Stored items
####
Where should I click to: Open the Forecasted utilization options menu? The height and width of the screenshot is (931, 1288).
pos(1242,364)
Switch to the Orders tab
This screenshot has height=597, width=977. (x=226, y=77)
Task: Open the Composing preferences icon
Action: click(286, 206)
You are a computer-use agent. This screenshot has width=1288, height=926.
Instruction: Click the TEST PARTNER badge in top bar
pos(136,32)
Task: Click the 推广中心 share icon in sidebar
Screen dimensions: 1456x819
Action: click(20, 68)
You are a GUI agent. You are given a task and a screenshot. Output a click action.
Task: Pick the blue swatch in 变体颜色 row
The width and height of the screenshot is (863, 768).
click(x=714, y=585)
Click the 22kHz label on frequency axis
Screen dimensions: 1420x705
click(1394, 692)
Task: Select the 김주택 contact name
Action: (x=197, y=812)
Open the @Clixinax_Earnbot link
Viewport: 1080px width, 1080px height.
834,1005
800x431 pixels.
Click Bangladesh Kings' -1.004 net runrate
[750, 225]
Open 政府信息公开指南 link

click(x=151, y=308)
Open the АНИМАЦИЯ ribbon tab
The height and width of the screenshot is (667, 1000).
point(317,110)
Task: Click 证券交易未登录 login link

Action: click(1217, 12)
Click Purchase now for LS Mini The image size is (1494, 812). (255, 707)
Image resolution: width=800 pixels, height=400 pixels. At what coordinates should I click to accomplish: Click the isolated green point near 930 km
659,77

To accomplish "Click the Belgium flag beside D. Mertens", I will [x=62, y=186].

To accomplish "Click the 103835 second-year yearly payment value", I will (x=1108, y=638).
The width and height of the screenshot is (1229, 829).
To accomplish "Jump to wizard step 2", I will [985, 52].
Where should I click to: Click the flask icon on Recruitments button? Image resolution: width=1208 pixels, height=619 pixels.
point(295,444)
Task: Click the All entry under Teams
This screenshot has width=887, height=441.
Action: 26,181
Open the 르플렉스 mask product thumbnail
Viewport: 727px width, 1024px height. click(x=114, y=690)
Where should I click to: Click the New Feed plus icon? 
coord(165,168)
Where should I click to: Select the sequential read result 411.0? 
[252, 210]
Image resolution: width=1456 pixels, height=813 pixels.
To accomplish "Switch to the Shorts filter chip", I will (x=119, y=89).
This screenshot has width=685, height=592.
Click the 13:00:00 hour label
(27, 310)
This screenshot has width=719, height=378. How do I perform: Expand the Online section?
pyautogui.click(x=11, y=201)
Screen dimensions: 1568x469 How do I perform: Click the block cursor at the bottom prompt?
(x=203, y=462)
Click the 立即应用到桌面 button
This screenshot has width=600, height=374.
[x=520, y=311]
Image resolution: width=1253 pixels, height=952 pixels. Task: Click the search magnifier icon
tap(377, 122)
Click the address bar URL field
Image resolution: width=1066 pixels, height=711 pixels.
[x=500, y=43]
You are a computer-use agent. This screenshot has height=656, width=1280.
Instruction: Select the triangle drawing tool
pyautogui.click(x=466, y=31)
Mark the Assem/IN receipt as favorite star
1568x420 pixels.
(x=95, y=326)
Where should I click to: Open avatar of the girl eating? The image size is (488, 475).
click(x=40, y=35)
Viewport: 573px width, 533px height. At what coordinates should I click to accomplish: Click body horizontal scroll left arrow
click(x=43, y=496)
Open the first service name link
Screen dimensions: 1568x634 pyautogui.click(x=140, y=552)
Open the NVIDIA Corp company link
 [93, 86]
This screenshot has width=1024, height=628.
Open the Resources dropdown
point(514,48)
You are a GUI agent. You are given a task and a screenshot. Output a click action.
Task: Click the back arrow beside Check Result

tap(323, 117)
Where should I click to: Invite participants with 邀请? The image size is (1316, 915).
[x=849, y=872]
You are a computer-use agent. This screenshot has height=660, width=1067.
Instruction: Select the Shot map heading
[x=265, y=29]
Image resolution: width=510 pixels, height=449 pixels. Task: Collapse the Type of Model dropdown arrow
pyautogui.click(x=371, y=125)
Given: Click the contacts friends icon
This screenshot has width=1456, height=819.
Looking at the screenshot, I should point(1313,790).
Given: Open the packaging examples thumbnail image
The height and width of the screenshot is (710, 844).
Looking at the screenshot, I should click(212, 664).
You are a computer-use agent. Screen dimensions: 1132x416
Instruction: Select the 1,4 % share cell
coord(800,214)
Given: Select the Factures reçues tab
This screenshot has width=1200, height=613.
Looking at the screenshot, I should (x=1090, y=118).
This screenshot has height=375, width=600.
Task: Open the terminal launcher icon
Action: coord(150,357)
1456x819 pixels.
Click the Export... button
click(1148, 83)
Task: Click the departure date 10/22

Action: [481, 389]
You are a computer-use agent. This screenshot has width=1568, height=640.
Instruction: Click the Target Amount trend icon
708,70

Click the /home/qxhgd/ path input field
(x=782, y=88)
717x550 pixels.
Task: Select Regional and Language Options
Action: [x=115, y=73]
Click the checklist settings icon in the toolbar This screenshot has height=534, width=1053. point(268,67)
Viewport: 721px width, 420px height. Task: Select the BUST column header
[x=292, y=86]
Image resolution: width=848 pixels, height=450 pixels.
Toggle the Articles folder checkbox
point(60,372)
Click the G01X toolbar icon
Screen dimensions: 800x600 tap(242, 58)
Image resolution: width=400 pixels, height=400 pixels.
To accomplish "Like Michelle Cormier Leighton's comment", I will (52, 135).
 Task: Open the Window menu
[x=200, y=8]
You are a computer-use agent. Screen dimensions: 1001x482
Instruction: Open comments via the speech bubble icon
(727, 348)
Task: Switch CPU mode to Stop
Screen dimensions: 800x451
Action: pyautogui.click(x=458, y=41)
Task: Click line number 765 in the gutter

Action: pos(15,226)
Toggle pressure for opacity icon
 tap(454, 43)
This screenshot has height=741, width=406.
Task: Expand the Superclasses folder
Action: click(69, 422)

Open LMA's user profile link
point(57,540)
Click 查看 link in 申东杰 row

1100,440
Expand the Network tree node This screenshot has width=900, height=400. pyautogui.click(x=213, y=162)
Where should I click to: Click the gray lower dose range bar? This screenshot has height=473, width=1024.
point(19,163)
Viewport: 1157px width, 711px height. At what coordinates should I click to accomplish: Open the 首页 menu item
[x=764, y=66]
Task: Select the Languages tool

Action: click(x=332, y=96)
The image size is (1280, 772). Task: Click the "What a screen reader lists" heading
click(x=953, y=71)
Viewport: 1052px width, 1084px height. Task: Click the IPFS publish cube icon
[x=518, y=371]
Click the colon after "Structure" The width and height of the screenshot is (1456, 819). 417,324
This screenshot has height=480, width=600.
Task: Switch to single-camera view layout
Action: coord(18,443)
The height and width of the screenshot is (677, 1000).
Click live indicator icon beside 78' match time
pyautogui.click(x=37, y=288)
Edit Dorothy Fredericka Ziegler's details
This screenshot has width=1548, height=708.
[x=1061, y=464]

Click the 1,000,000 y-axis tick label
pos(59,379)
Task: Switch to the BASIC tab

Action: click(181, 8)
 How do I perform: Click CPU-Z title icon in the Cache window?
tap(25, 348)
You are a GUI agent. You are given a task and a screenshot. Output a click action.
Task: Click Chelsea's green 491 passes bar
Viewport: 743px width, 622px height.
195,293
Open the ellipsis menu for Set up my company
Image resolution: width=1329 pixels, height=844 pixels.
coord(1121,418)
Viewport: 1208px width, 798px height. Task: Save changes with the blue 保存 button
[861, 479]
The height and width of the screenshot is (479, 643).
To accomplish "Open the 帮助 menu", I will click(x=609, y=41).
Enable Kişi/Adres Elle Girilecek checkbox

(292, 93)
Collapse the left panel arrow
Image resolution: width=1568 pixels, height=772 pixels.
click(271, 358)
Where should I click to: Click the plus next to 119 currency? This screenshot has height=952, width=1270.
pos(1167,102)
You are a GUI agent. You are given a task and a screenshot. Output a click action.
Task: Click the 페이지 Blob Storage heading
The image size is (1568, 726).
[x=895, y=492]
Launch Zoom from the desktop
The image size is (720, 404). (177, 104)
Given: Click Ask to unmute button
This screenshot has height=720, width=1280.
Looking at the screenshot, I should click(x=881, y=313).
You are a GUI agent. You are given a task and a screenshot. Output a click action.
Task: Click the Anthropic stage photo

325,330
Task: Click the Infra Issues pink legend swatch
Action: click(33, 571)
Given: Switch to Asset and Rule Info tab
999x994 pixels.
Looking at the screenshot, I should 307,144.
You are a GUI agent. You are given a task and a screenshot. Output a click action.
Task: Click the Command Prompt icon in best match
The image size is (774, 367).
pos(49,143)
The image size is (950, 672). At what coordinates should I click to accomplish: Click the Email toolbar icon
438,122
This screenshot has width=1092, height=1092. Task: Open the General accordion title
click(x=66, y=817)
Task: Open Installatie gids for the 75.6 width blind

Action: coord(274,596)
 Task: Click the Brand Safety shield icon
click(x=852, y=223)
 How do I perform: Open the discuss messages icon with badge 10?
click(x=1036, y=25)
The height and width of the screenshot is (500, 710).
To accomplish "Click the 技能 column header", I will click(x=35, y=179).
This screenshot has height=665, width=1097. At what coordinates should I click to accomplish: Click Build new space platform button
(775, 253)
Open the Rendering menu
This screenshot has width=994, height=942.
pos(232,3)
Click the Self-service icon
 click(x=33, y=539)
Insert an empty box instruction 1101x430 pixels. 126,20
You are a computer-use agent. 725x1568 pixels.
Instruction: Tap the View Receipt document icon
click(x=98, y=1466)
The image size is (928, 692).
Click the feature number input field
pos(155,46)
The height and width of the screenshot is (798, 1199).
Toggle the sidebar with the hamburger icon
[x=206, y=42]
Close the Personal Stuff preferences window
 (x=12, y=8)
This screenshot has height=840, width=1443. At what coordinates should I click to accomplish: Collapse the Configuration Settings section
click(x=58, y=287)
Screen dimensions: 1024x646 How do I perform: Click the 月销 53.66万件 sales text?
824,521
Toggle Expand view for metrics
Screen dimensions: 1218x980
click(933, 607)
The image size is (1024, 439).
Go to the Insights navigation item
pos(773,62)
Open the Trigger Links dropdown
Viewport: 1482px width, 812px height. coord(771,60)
####
--- Description of the task ---
Reproduce only the lines above, starting at the line with "This screenshot has height=665, width=1097." and ending at the line with "The image size is (1024, 439).", exactly as written.

--- Exercise answer ---
This screenshot has height=665, width=1097. At what coordinates should I click to accomplish: Click Build new space platform button
(775, 253)
Open the Rendering menu
This screenshot has width=994, height=942.
pos(232,3)
Click the Self-service icon
 click(x=33, y=539)
Insert an empty box instruction 1101x430 pixels. 126,20
You are a computer-use agent. 725x1568 pixels.
Instruction: Tap the View Receipt document icon
click(x=98, y=1466)
The image size is (928, 692).
Click the feature number input field
pos(155,46)
The height and width of the screenshot is (798, 1199).
Toggle the sidebar with the hamburger icon
[x=206, y=42]
Close the Personal Stuff preferences window
 (x=12, y=8)
This screenshot has height=840, width=1443. At what coordinates should I click to accomplish: Collapse the Configuration Settings section
click(x=58, y=287)
Screen dimensions: 1024x646 How do I perform: Click the 月销 53.66万件 sales text?
824,521
Toggle Expand view for metrics
Screen dimensions: 1218x980
click(933, 607)
The image size is (1024, 439).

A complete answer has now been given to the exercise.